Nous avons parfaitement en mémoire les principes rappelés par le Président de la République concernant l'appréciation souveraine de l'autorité politique française, avec ses corollaires de liberté d'action et de capacité d'évaluation permanente, mais nous aurions aimé, pour les sujets qui nous concernent ce soir, être plus informés sur vos analyses par rapport à nos principaux partenaires que sont l'ONU, l'OTAN et l'Union européenne. Ce sont en effet plus de 60 % de nos OPEX qui ont un caractère multinational pour les 36 623 militaires français engagés.

Enfin, et surtout, nos interrogations portent sur le nerf de la guerre. Le financement des OPEX est un problème rémanent et préoccupant, qui a d'ailleurs déjà été abordé par nos collègues. Voilà des opérations graves pour lesquelles la France engage la vie de ses militaires, y risque l'image qu'elle veut donner d'une grande nation, mais, s'agissant du cadre budgétaire, celui-ci est traité avec une rigueur somme toute assez élastique.

Monsieur le ministre, le Gouvernement avait, dans un passé récent, pris l'engagement de ne plus financer les OPEX par prélèvement sur les crédits d'équipement des armées. Tout en ne niant pas les progrès accomplis, force est néanmoins de constater que vous n'avez pas encore atteint le niveau qui vous permettrait de bénéficier d'un brevet d'orthodoxie financière : les OPEX ont coûté 852 millions d'euros en 2008, pour une provision en loi de finances initiale de 510 millions d'euros en 2009.

Monsieur le ministre, la France a-t-elle réellement les moyens de sa politique ? Pourquoi laissez-vous planer chaque année de telles incertitudes sur les financements complémentaires que se doivent d'apporter les lois de finances rectificatives ? Cette situation contribue aussi aux incertitudes et alimente notre exigence d'information sur vos intentions.

En ne nous faisant pas part préalablement de vos intentions, vous n'avez pas permis au Parlement d'exercer sa mission. Sans connaître vos intentions futures, comment en apprécier la dimension financière ?

Avant de conclure sur ce qui sera la position du groupe socialiste, je voudrais rappeler toute la considération que nous portons à l'action de nos militaires engagés sur les différents théâtres d'opération, et exprimer bien sûr notre compassion et notre émotion vis-à-vis de ceux qui ont perdu la vie au service de notre pays et de leurs familles.

Il importe de le rappeler, nos militaires effectuent des missions difficiles au péril de leur vie. Ils le font aux côtés des militaires de pays alliés dont ils peuvent comparer les équipements, l'armement et la qualité de l'intendance. Nous savons le souci qu'ils ont de remplir leur mission avec professionnalisme et efficacité.

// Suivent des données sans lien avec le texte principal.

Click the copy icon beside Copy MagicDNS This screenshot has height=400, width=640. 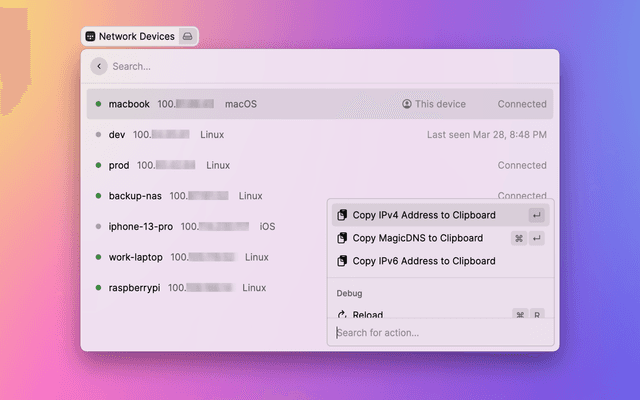point(342,238)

Monsieur le ministre, au-delà des divergences, légitimes et républicaines, que nous pouvons parfois avoir dans nos débats, le groupe socialiste entend s'associer à l'ensemble des groupes politiques de notre assemblée pour adresser un message de reconnaissance et de soutien aux forces armées engagées à l'extérieur de nos frontières.

Parce que M. le Premier ministre n'a pas voulu créer, par une information préalable du Parlement, les conditions d'un vrai débat sur l'évolution que vous entendez réserver à ces OPEX, le groupe socialiste ne prendra pas part au vote.